The Professor’s Name is Experience
My wife and I have become trailer travellers. The statement suggests more proficiency than is appropriate. “We are learning to be trailer travellers” is more accurate. There are resources available to instruct us. I have visited a couple of RV centres. I’ve watched some YouTube tutorials and tugged the ear of those who are more travelled than I am. Frankly, I’m surprised at how much there is to learn! Hitches, sway bars, tongue jacks, GVWR, curb weight, black or grey tanks (don't mix them up) and I haven’t even mentioned backing up! Despite the intake of all the information I could absorb, there is really only one way to learn. Experience.
Experience is the supreme teacher. Nothing can replace the doing of a thing to learn it well. That’s true of piano technique, cooking a turkey, navigating a strange city, juggling or anything else you can think of. We acknowledge that practice makes perfect. What we don’t say enough is that experience is a severe teacher.
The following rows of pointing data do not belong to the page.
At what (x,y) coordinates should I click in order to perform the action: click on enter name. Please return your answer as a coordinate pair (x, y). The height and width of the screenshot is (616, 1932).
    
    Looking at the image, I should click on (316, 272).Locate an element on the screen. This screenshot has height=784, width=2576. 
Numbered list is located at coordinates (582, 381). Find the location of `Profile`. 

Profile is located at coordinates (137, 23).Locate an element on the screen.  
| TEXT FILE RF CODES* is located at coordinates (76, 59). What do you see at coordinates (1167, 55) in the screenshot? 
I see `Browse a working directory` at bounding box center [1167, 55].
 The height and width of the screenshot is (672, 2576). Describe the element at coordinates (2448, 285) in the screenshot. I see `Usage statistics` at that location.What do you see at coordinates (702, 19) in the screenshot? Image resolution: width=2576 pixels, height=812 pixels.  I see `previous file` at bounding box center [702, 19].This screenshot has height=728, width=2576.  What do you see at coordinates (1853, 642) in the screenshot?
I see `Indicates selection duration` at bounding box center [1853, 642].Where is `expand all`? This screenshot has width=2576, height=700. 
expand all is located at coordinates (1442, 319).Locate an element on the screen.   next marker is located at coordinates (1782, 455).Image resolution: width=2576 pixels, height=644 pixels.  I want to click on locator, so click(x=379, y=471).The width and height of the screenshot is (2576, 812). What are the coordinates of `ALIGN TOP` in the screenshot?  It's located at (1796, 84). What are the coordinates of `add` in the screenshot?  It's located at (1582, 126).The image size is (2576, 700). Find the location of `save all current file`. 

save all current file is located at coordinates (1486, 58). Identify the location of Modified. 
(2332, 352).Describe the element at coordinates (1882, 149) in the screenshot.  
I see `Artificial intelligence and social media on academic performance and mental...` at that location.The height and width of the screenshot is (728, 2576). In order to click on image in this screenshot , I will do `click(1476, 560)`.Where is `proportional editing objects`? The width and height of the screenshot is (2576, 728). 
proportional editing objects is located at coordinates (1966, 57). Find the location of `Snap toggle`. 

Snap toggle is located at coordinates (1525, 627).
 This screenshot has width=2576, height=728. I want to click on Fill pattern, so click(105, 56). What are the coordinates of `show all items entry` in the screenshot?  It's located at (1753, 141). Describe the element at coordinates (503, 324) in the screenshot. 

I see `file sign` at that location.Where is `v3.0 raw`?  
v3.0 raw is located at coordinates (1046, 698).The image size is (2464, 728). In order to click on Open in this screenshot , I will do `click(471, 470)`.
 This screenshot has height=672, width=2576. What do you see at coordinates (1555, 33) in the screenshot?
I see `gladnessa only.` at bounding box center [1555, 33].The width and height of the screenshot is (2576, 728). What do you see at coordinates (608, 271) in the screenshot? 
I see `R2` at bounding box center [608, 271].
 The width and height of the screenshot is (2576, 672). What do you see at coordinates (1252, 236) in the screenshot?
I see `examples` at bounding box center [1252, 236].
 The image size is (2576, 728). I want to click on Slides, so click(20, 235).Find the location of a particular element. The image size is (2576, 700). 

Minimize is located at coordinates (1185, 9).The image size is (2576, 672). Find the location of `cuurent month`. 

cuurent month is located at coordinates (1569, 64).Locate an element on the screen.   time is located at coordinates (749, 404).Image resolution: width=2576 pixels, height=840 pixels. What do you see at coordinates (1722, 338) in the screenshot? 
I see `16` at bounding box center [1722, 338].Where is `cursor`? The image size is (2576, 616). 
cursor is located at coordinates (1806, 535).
It doesn’t spare us pain or promise ready success. It is schooling by hard knocks. So far, in becoming a trailer traveller, I have fused a hitch against a rental truck, crushed a couple of chucks, performed a scary 11 points blind turn in a cramped campground, bashed a few knuckles on stabilizers and most of all - learned that I needed a bigger vehicle! My learning curve has been more jagged than smooth. But it is turning me into a trailer traveller.
The principle of education by experience applies to our faith as well. No one grows fully in Christ by Bible Study alone. While essential, it is still only a starting point. We are to flesh out the truths we read. We mature in our spiritual life by experiencing unanswered prayers, extended deserts of the soul, the struggles of witnessing, the problem of pain, the fog of our future or the challenge of community. Each of these (and many more) can be hard to understand and harder to endure. In the midst of them, we may feel like failures and wonder why God is doing this to us. But God will teach and train His children. He has begun a good work and He will complete it. God will do His part. What is ours?
The catechism of experience is not automatic. Going through something doesn’t ensure that we learn from it. I will always be a novice trailer traveller (or a stunted believer) apart from three key words. Remember. Reflect. Resolve. I am to remember the experiences God has given me. Our lives fall in patterns where God repeats some lessons. I will be compelled to face them repeatedly unless I also reflect on my experience. What has God taught me? Where are my vulnerabilities? Once we remember and reflect, we are able to resolve for new ways of doing and being. In other words, we learn and grow by the grace of God. You should watch me back up now.